* DOCUMENT PASSAGE *

Rachel Plummer’s poem ‘The Hunger’ poignantly portrays this experience first-hand. A disabled partner ‘drifted on the bed like something taken/ up out of the ocean, like weed pulled from a depth I could not fathom.’ She, working in tele-sales selling double glazing chasing, ‘stale fivers that could feed us for a week/ coaxed coins from headsets, from the voices/ of old men contained in the wires’. Then the inevitable struggle to make ends meet, ‘the view/ from there to the South Downs stretching/ far as the box of cereal we had stretched/ into lasting a week already.’ This is the life many people with a partner who has a disability, face today – in a so-called advanced ‘wealthy’ economy. What is worse is the fact that it doesn’t make sense even from a cold-hearted economics point of view; it costs more giving people less because the displaced price has to be met by other frontline services.

Stored records:
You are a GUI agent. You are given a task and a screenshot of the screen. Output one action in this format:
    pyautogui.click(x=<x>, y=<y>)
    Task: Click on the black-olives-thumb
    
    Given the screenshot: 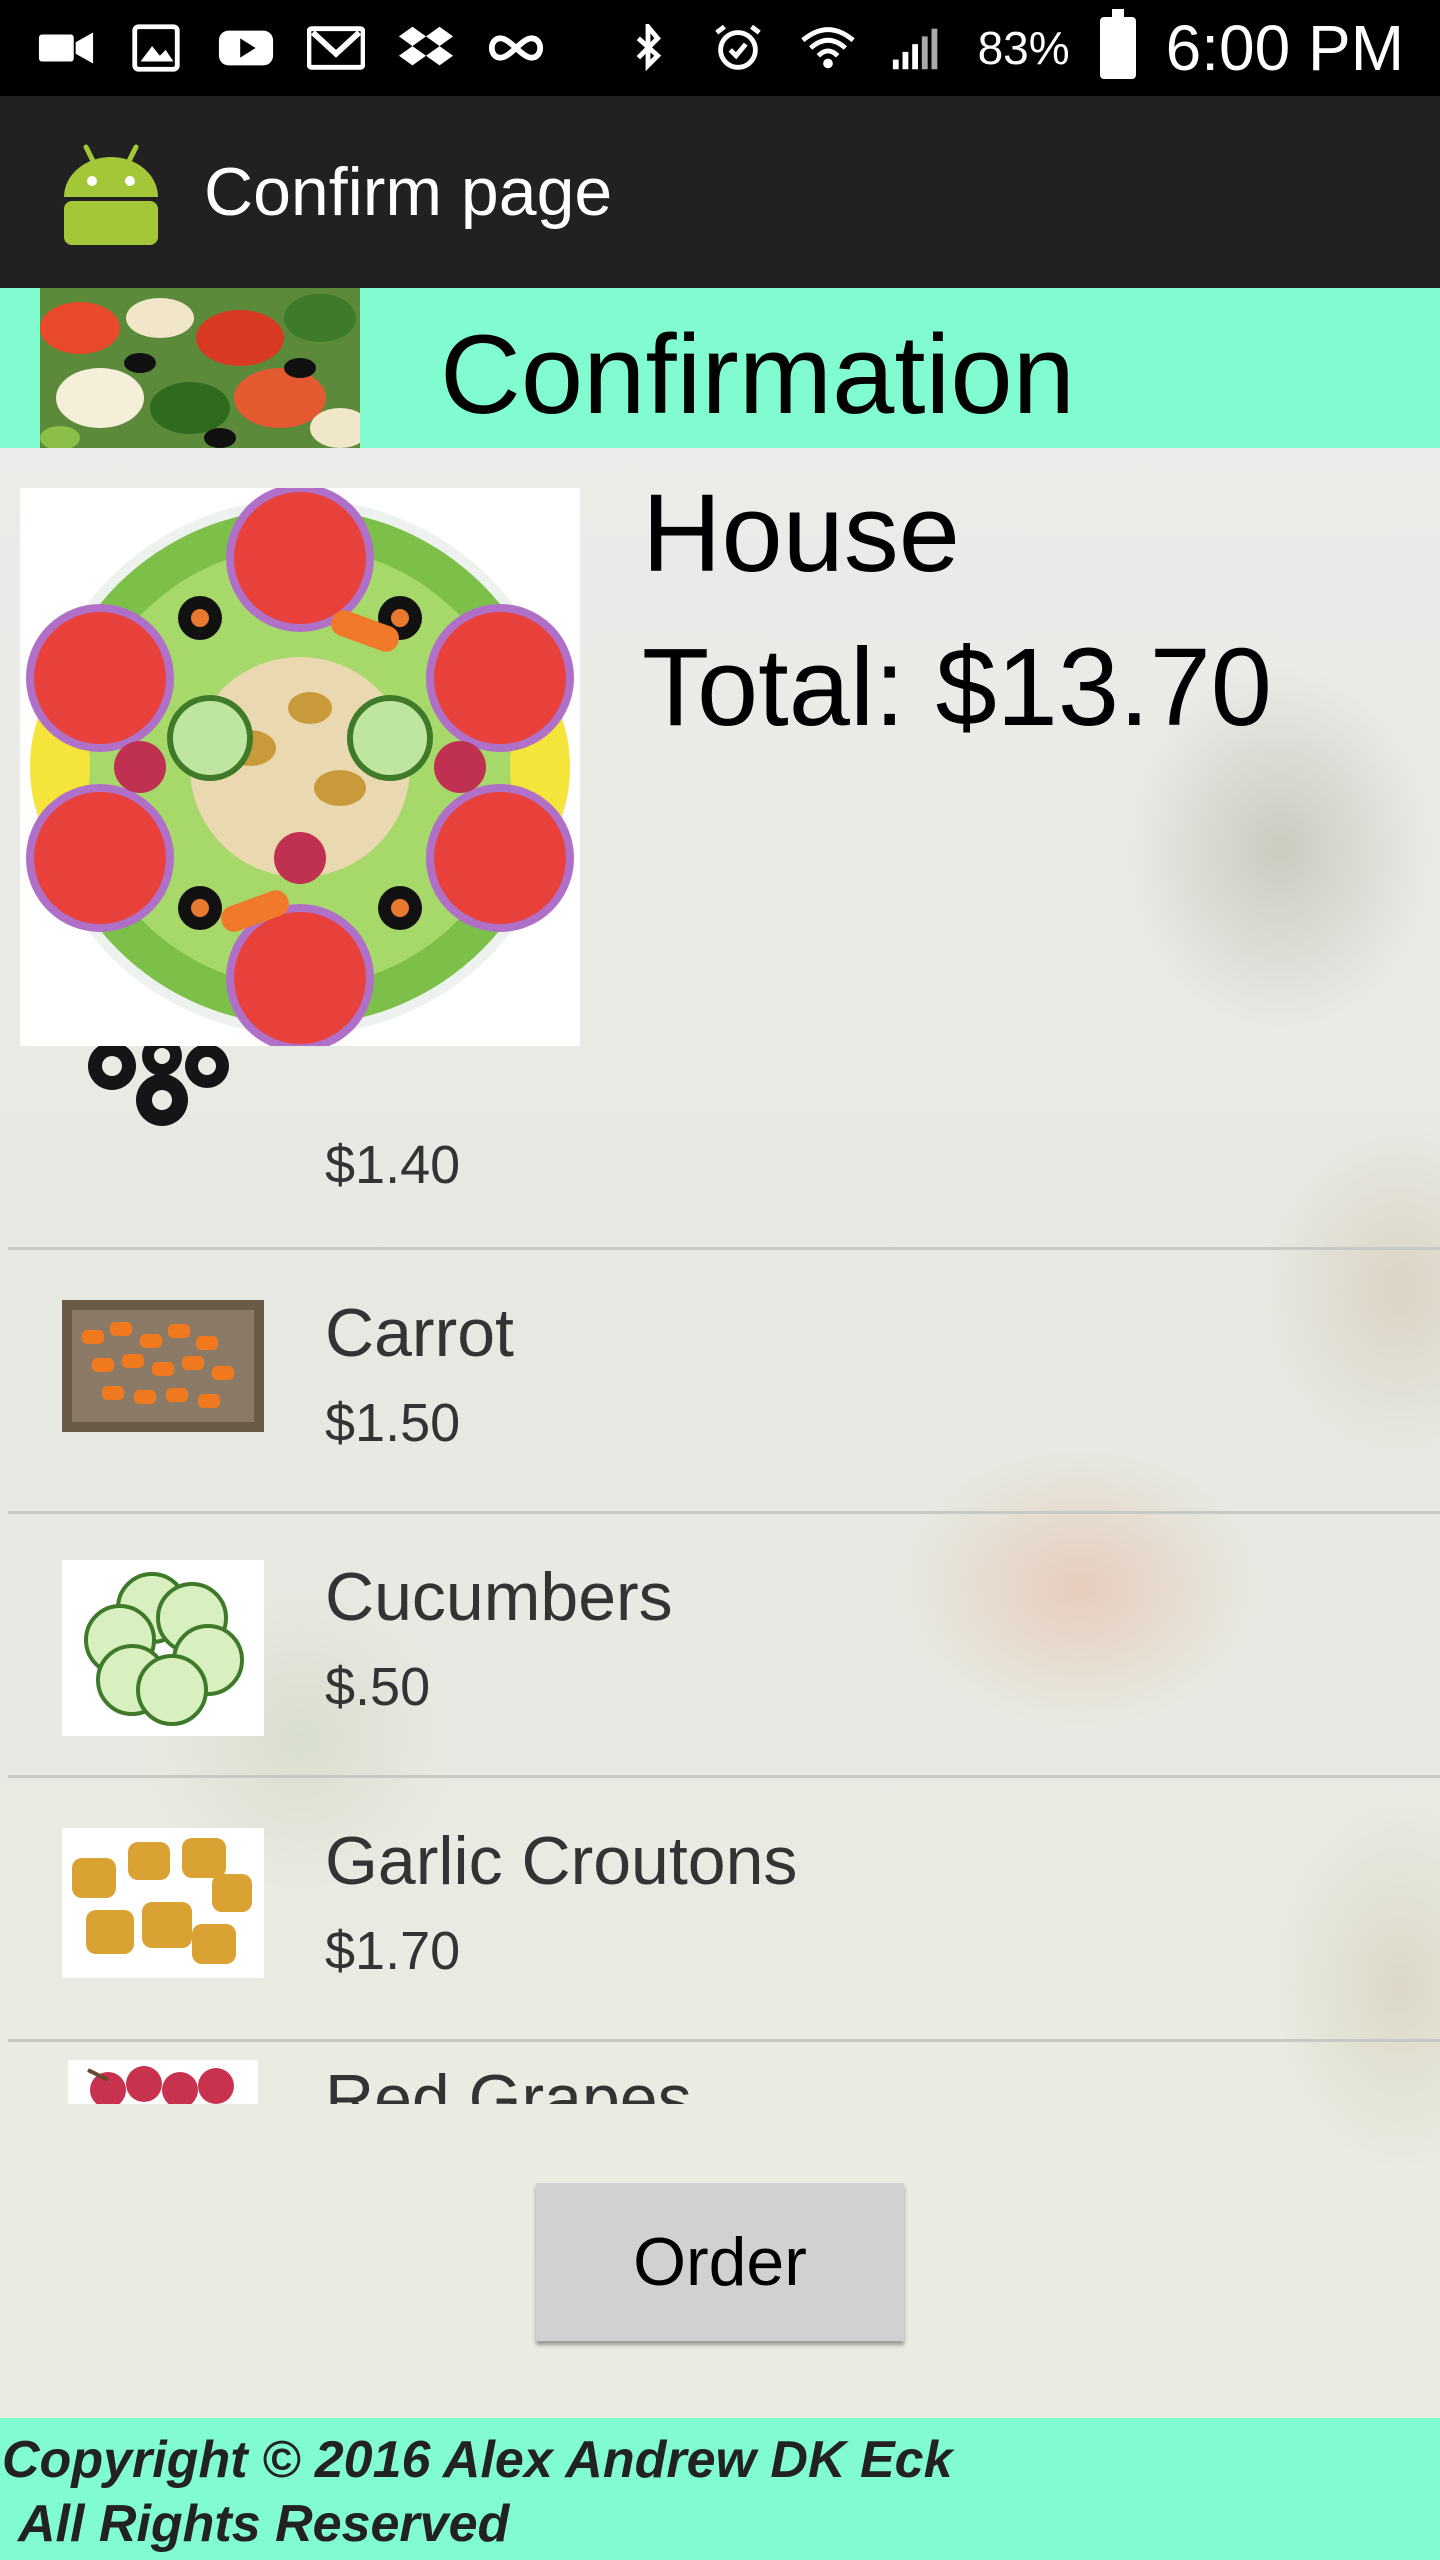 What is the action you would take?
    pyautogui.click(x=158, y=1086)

* WHAT THE TASK REQUIRES *
In the passage about Rachel Plummer's poem "The Hunger," what job does the speaker in the poem do?

* ANSWER BOX *
Tele-sales, selling double glazing.